The decision of when to begin receiving Social Security benefits can be a bit daunting, because there are many things to take into account when making this decision.
The basic concept of the lifetime value of benefits taken at various ages is the most common thing to consider, when this is really not as important as you might think. This is especially true for single person – since the benefit reduction and increase factors are designed to achieve a similar lifetime result for the average lifespan.
In other words, if you are an average person with an average lifespan, it won’t make much difference at what age you file for benefits, as you’ll receive approximately the same amount by the end of your average life, whenever you begin receiving the benefits.
Another factor that you need to keep in mind is how Social Security benefits are treated, tax-wise. At a maximum, your Social Security benefit will be taxed as 85% – for every dollar in Social Security benefits you receive, you’ll only owe income tax on 85 cents at most. At the other end of the spectrum, you may not be taxed at all on your Social Security benefits, depending on your total overall income.

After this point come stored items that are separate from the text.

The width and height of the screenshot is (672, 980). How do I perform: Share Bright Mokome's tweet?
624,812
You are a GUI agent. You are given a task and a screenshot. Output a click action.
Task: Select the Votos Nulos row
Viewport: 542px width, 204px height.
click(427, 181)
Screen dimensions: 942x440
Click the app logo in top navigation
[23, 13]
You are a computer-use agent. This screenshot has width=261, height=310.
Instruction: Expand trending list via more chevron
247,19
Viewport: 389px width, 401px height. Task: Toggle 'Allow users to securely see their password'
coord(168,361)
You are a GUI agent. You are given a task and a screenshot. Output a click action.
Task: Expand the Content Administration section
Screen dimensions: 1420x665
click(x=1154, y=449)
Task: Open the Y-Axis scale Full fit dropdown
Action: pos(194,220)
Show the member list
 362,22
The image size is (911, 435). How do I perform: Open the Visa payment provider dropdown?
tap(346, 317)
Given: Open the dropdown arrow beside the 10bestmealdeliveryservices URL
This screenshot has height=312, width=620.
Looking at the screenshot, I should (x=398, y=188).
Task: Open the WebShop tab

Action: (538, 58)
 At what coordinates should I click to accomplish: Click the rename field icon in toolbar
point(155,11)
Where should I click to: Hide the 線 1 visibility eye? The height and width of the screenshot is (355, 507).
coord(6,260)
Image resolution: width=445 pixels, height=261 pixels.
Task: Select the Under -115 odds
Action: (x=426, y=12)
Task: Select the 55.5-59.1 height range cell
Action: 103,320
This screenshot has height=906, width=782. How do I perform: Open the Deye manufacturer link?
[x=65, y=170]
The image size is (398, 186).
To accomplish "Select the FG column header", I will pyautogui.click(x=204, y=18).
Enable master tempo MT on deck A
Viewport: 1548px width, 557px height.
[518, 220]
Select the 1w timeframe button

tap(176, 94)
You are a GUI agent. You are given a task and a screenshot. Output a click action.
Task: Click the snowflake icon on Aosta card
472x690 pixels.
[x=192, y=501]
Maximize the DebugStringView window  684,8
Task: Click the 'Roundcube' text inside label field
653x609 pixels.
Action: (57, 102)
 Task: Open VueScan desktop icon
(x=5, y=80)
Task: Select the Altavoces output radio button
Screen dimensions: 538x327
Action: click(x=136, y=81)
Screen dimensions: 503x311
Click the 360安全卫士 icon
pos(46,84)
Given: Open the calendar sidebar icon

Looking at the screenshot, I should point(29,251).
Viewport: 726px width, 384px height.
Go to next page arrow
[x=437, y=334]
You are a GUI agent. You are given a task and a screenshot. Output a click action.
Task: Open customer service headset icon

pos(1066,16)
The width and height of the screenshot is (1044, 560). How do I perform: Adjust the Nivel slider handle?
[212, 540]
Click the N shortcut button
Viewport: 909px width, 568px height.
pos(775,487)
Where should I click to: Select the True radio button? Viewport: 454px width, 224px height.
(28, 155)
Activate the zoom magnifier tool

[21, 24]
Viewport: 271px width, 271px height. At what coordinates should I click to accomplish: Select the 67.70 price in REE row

For example, Jane, age 62, is retiring. She has a modest pension of $10,000 with a cost-of-living adjustment annually, and her annual expenses are $40,000 per year. Jane has an IRA worth approximately $300,000, and she has a Social Security PIA (benefit at age 66, her Full Retirement Age) of $2,000 per month.
Jane could take her Social Security benefit now, at age 62, at a reduced amount of $1,500 or $18,000 per year. If she did this and she’s receiving the $10,000 pension, she’d also need to withdraw approximately $15,000 from her IRA to make up the difference. When she has the income as described, she will incur income tax of approximately $2,478. This is the approximate amount of tax she’d have on her income for her life.
Another way to arrange Jane’s income would be for her to hold off on taking the Social Security benefits until later, and take more from her IRA each year to make up the difference. This would require withdrawals of approximately $35,000 per year from the IRA. Along with the pension income, this would result in annual taxes for Jane of roughly $4,800.
The good part is that, when Jane reaches FRA, age 66, she could start receiving Social Security benefits at the rate of $2,000 or $24,000 per year. At that point she could reduce her IRA withdrawal to approximately $6,000 per year – and because of the way Social Security is taxed, at this stage she would only have tax of $600 per year. None of her Social Security would be taxed, and this would remain the same for the rest of her life.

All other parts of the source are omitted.